### Lista de tareas
1. Responda, según la reseña sobre la Suite oriental de Román Filiú:
(a) ¿Quién firma el texto y las fotos?
(b) ¿De la conjunción entre qué dos elementos depende el pensamiento musical?
(c) ¿Qué lugar ocupa el cuarteto en el puzzle y cuántas piezas tiene ese puzzle?
2. Prosiga la reseña sobre la Suite oriental de Román Filiú a partir de su última oración.

Román Filiú: Suite oriental en el Centro Cultural San Juan Bautista

Texto y fotos: Daniel Román

@romanro.daniel

El yo pensante , que se mueve entre los universales, las esencias invisibles,

se encuentra, en rigor, en ninguna parte; es un apátrida,

en el sentido más profundo del término.

(Jean-Baptiste Brenet)

Hablar de un “pensamiento musical” no tiene nada que ver con alguna facultad emanada de nuestros cerebros: es ante todo una definición filosófica. El pensamiento musical, como todo pensamiento en un sentido averroísta, depende de la conjunción entre la imaginación –al alero de nuestros deseos– y aquello que azarosamente logramos retener –colores, palabras, sonidos, amor–. Este encuentro sutil, entre las imágenes sustraídas de las cosas con la acción deseante, da como resultado aquella intermitente casualidad llamada pensamiento. Por eso su singularidad. Los seres que amamos se piensan –su imagen con nuestros deseos–. El poema fue pensado –la imaginación y las palabras– y la música –deseo y sonido– se está pensando.

Román Filiú y su Suite oriental es una hebra de un pensamiento musical que se despoja de los referentes que podrían allanar el camino de su improvisación. Parece delegarnos –donarnos– el deber de completar la imagen que él apenas esboza. El cuarteto, como segunda pieza de un puzzle de doscientas, del cual nunca conoceremos la imagen de referencia, nos arroja sutiles pistas del cuadro general que tenemos que restituir; una película sin imágenes. Lo que Román Filiú sustrae parecen ser todos los elementos que sostienen –rítmicos y armónicos–, pero de los que perfectamente podemos prescindir. La imagen que completamos es la concesión del compositor a través del uso de ínfimos materiales: el conjunto dialoga, camina y danza. Román improvisa sobre las melodías del ensamble que no llegan a constituir edificios armónicos sino que se mueven, continuamente, dentro de una selección minúscula de melodías y ritmos que Román utiliza como contra-melodías de sus solos.

Datos almacenados
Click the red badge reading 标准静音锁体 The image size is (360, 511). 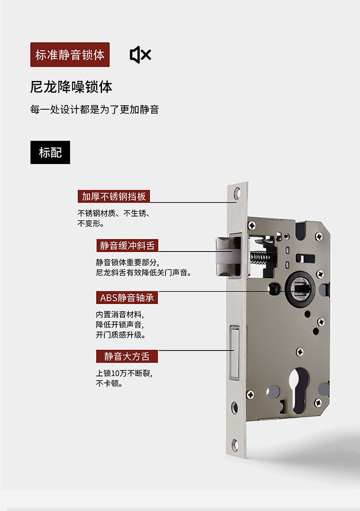70,55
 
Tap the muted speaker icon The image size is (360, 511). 140,55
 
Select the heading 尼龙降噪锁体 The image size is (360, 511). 71,87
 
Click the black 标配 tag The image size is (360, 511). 50,153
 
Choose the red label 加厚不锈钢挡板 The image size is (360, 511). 114,196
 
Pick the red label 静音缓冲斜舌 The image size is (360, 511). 127,246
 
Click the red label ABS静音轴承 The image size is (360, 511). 127,297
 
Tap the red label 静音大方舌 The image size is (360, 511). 127,356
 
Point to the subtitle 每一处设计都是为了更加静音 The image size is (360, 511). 94,109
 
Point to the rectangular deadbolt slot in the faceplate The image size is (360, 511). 234,353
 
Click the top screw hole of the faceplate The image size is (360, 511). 237,193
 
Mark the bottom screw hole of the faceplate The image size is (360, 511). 235,445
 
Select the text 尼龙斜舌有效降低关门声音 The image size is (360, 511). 144,273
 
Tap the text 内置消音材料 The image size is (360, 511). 120,314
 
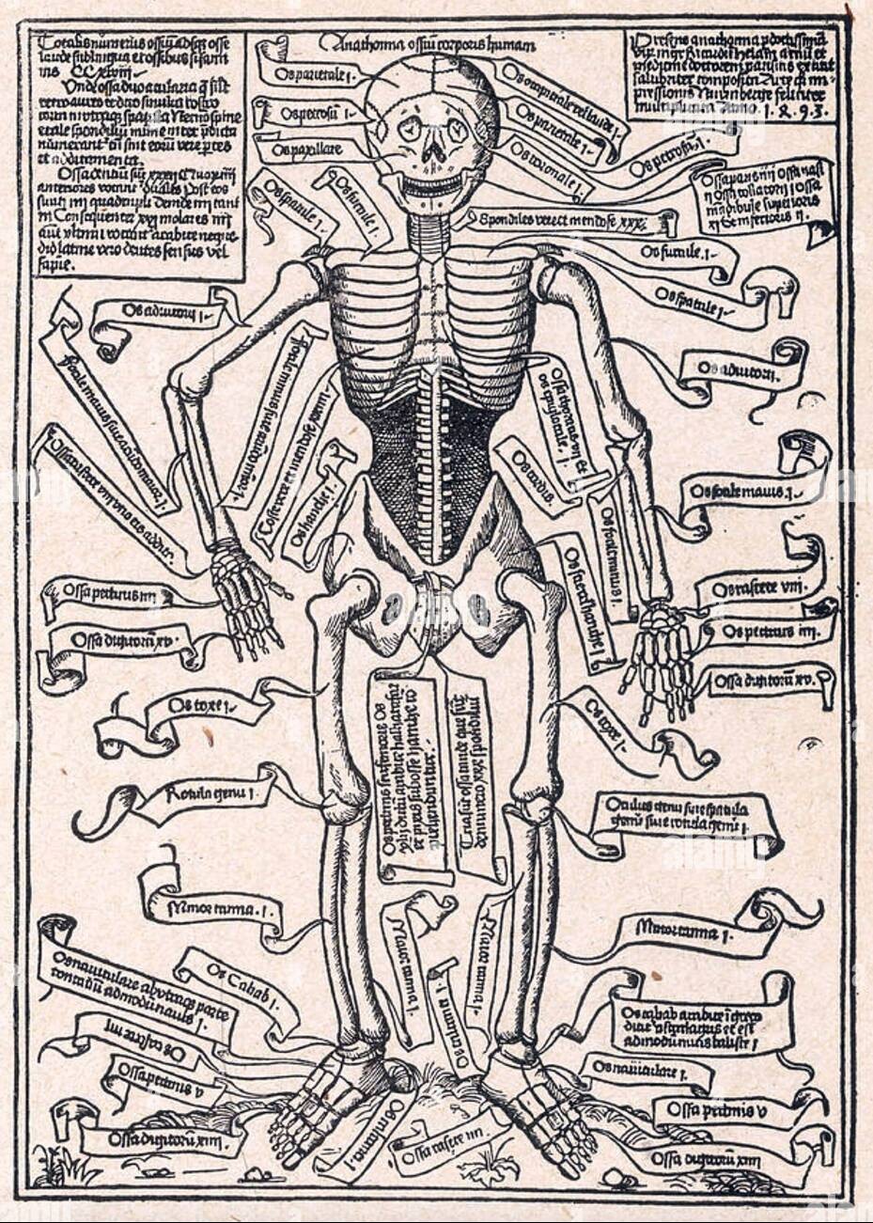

### Sus respuestas
1.
(a) Daniel Román.
(b) De la imaginación y de aquello que azarosamente logramos retener.
(c) Es la segunda pieza de un puzzle de doscientas.

2.
La referencia a la música docta –el mismo nos cuenta de sus hermanos músicos–, a Charlie Parker –pionero en este formato–, y la sensación de extrañamiento al caminar por una ciudad en dónde los paisajes nunca llevan a la infancia: estos parecen ser los soportes del proyecto. Román Filiú no teme a la soledad o la expone para exorcizarla; pero a través de su sonido bopero –melodías que construyen un portento armónico que anida en alguna parte de su ser– se arroja a la nada. Contra el exotismo que se hace de la música cubana –el ritmo, el baile y la fiesta– el saxofonista presenta música de cámara y solos parkerianos. Asume, pacíficamente, que la labor del compositor es una actividad que, ante la originalidad, no puede encontrar aliados. Quien descubre, se enfrenta a la soledad.

Su música, finalmente, nos aparta de la mera recepción mediante una doble articulación: transparenta la sincronía entre los materiales sonoros y su composición y, al mismo tiempo, devela el alma del sujeto que reconstruimos en nuestra imaginación. Al quitar todos aquellos elementos suplementarios des-espectaculariza y nos arroja al gesto más conmovedor que la música puede prodigar: imaginar –afectivamente, amorosamente– el devenir de la persona que se oculta tras ella.